Em sua entrevista coletiva de apresentação no Zenit, André Villas-Boas mostrou que pode até ter perdido sua oportunidade de causar um impacto na Premier League, mas que sua autoestima seguiu intacta após os fracassos na Inglaterra. Falando sobre seu trabalhos anteriores, o português não só se julgou vitorioso como também reivindicou crédito pela conquista do Chelsea na Liga dos Campeões em 2012. Sim, você leu certo: ele está dizendo que tem participação no título na temporada que acabou demitido.

Em ordem cronológica, o técnico, com justiça, falou do ótimo trabalho que fez em seu país-natal, com Acadêmica e Porto. No comando do primeiro, uma equipe modesta, chegou à semifinal da Copa da Liga, já no segundo, venceu quatro títulos em uma temporada, incluindo a Liga Europa e o Campeonato Português. Ou seja, de fato, até esse ponto, teve mesmo sucesso. O problema é quando se olha para sua carreira a partir da mudança para a Inglaterra.

Vamos inverter a ordem dos acontecimentos aqui e relembrar a passagem do técnico pelo Tottenham. Em sua visão, foi altamente positiva, já que “conseguiu um número recorde de pontos pelo clube”. De fato, conseguiu, mas os 72 pontos em 2012/13 sequer levaram o time para a Champions League. Além disso, para o início da temporada 2013/14, teve toda a sorte de jogadores contratados com o dinheiro da venda de Gareth Bale. Teve tempo para formar o melhor time possível com as ótimas peças que havia recebido, mas nada surgiu disso. Em vez de sucesso, acumulou partidas ruins com um ataque inefetivo e viu o interino Tim Sherwood fazer a equipe reagir imediatamente após sua demissão. Sem falar que não aceitava críticas, como no episódio em que fez um torcedor adversário ser expulso do White Hart Lane por fazer gozações à sua custa.

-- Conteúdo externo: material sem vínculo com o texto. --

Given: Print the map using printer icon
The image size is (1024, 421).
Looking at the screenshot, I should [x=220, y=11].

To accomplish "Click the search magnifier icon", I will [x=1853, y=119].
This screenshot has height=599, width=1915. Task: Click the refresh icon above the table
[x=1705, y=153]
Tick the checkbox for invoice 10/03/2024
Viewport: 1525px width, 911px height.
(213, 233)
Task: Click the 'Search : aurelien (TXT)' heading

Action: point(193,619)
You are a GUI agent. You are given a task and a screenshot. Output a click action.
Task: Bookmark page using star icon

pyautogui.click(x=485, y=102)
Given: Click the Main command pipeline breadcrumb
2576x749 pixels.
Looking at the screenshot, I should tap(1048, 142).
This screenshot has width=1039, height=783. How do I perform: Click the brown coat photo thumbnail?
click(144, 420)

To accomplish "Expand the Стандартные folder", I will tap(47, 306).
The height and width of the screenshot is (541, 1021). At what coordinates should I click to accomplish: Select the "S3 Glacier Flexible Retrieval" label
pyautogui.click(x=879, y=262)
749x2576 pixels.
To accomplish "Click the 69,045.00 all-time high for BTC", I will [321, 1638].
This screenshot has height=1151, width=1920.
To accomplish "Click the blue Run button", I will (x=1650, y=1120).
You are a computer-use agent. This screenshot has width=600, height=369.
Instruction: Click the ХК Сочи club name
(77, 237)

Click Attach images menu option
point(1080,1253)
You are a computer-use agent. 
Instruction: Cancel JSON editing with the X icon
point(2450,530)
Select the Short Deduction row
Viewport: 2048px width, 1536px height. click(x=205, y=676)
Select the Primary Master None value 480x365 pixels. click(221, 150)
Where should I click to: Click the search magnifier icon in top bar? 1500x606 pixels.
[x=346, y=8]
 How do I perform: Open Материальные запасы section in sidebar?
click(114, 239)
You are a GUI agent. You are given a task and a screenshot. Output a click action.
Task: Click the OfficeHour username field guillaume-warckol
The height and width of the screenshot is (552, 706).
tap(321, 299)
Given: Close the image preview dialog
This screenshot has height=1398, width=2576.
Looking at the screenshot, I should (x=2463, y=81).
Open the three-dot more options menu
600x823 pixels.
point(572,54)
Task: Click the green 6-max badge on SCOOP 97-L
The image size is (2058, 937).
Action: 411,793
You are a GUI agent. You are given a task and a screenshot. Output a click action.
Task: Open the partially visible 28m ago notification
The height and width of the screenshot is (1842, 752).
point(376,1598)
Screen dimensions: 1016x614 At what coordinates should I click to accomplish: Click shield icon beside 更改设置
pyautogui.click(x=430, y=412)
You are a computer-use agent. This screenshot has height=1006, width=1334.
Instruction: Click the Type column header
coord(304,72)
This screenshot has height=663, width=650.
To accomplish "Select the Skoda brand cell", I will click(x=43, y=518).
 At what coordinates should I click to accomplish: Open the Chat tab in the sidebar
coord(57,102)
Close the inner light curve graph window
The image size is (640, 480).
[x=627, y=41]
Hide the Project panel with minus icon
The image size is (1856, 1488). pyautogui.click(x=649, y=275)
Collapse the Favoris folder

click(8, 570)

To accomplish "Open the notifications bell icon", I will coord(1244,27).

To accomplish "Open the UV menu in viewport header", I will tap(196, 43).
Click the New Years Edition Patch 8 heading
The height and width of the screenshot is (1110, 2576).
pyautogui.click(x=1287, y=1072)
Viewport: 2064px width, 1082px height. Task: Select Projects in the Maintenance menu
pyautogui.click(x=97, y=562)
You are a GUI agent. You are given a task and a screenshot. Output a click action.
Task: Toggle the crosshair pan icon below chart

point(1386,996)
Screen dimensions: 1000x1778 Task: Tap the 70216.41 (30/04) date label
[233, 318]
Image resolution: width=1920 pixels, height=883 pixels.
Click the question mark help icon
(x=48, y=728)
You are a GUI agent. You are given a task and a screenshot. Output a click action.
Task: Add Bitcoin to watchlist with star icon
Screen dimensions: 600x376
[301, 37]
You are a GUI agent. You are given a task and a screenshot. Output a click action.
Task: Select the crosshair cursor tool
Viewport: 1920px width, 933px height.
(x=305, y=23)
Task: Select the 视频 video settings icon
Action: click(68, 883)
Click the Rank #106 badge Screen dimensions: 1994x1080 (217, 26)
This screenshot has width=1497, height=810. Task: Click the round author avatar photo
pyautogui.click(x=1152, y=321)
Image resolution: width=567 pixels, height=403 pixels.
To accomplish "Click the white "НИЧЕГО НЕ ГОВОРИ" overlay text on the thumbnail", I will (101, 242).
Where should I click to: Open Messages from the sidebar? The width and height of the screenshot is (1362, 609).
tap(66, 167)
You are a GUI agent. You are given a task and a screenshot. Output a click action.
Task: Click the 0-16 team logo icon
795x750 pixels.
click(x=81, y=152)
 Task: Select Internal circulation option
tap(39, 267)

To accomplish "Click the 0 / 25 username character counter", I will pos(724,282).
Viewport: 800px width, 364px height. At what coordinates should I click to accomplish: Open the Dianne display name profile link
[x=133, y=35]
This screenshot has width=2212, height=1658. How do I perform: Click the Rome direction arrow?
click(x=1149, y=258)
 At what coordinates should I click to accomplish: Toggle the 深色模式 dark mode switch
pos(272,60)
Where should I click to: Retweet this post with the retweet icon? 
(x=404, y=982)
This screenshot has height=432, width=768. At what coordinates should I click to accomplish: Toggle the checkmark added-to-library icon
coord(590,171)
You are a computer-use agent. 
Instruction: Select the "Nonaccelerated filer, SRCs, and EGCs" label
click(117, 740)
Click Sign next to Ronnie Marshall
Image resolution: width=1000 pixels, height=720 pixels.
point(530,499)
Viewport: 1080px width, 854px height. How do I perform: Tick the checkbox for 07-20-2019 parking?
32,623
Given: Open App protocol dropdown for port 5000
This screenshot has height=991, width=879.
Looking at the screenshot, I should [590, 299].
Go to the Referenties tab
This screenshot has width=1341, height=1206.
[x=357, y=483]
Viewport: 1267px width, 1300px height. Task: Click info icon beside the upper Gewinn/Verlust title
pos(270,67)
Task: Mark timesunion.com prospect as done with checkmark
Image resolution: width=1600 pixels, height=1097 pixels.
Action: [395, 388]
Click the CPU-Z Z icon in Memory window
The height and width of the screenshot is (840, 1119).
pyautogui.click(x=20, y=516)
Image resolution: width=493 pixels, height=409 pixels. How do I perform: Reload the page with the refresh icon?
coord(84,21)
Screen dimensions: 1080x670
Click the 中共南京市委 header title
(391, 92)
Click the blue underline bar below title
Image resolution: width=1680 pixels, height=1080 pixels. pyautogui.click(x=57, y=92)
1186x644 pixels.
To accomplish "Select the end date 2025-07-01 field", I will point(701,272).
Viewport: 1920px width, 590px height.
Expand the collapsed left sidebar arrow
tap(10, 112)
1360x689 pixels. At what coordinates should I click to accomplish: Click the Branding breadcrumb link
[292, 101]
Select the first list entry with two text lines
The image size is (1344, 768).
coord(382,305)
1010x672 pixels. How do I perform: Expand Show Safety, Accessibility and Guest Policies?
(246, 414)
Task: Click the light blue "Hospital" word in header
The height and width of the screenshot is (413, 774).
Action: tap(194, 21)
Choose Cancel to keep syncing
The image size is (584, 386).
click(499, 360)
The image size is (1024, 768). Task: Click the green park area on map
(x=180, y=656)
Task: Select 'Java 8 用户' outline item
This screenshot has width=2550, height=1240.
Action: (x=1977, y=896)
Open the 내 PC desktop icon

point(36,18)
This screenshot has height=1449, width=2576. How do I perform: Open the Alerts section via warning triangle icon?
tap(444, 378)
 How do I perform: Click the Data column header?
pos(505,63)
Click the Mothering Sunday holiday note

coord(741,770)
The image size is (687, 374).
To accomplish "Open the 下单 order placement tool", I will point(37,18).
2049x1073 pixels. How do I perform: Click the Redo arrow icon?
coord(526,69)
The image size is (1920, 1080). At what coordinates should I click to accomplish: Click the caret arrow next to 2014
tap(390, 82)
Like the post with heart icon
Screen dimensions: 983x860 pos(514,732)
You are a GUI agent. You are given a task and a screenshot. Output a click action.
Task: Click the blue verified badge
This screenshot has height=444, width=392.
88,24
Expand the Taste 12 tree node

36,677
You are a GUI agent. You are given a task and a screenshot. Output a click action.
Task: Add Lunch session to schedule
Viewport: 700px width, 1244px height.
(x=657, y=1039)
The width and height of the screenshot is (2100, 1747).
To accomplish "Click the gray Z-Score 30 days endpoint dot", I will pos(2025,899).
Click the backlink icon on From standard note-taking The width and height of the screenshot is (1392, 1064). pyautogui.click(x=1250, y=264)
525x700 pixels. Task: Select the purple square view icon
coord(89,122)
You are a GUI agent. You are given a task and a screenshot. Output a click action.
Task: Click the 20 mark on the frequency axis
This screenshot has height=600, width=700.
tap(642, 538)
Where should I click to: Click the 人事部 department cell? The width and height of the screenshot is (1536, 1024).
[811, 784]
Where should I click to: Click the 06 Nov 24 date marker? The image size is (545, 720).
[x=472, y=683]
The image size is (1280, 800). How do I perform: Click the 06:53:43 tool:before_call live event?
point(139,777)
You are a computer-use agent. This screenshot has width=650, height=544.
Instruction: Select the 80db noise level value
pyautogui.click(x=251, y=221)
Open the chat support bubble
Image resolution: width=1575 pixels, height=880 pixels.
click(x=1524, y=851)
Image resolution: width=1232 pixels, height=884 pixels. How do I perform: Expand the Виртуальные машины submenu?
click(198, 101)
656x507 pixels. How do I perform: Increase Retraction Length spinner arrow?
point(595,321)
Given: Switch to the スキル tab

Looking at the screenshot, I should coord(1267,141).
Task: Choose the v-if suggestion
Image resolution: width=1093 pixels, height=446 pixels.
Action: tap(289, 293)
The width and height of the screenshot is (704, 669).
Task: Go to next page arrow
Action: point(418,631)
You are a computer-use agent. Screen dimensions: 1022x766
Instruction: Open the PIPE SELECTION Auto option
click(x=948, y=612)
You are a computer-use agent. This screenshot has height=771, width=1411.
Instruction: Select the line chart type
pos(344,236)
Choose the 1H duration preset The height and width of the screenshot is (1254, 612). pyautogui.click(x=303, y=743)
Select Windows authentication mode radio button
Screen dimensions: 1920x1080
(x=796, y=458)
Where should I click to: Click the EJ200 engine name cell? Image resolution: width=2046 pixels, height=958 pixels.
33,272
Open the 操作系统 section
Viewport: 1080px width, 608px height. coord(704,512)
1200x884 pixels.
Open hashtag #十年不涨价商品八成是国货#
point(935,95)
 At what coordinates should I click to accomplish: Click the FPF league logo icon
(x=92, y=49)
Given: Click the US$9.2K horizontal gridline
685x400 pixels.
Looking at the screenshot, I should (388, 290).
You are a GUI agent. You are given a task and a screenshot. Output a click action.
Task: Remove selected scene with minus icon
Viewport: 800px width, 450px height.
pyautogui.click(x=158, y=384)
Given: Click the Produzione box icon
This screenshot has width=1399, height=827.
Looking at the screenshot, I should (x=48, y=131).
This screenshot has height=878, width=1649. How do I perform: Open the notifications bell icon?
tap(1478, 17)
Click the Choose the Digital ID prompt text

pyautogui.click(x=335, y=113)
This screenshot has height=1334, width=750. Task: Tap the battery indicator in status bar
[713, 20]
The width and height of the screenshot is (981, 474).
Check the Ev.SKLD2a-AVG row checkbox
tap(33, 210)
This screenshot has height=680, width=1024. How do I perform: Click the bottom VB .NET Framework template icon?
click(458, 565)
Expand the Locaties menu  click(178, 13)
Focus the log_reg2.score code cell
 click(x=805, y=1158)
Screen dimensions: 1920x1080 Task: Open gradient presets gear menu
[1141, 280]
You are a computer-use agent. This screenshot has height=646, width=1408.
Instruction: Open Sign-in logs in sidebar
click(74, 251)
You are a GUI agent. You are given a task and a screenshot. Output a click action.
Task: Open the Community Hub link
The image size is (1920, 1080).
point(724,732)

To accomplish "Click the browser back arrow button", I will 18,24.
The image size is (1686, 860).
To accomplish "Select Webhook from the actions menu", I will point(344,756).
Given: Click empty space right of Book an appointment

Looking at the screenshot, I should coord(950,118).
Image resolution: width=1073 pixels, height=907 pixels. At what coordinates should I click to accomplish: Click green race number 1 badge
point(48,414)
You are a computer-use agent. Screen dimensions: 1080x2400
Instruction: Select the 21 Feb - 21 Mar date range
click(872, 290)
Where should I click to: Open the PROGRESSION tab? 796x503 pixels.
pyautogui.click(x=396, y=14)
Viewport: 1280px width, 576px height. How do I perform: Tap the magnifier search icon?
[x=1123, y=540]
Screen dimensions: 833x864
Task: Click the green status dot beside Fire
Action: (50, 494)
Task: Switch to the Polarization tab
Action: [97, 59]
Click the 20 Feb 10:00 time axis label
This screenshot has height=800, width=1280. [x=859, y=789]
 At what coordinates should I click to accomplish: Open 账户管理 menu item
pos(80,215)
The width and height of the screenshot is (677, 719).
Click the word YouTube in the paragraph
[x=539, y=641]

Voltemos ao lado azul de Londres. AVB chegou ao Chelsea cotado como o novo José Mourinho, mas sua passagem não poderia ter sido mais desastrada. Nunca conseguiu controlar efetivamente o vestiário, e os jogadores não tinham confiança em seus métodos. Acabou demitido após uma derrota na liga inglesa que deixou os Blues a três pontos do quarto colocado, e na Champions a situação era preocupante: nas oitavas-de-final, o time havia perdido o jogo de ida para o Napoli por 3 a 1, no San Paolo.

Roberto Di Matteo assumiu interinamente, fez o time reagir, conseguiu um triunfo por 4 a 1 na volta contra os italianos e acabou por levar o clube à sua primeira conquista de Liga dos Campeões na história – a primeira de qualquer londrino, por sinal. Aí vem Villas-Boas afirmando que “os jogadores têm de levar crédito, mas fui eu quem construí o time”? A história da conquista do Chelsea mostra que a equipe venceu a competição apesar de o português ter iniciado os trabalhos, e não porque ele o fez. Competência e autoestima parece serem duas grandezas inversamente proporcionais na vida do técnico.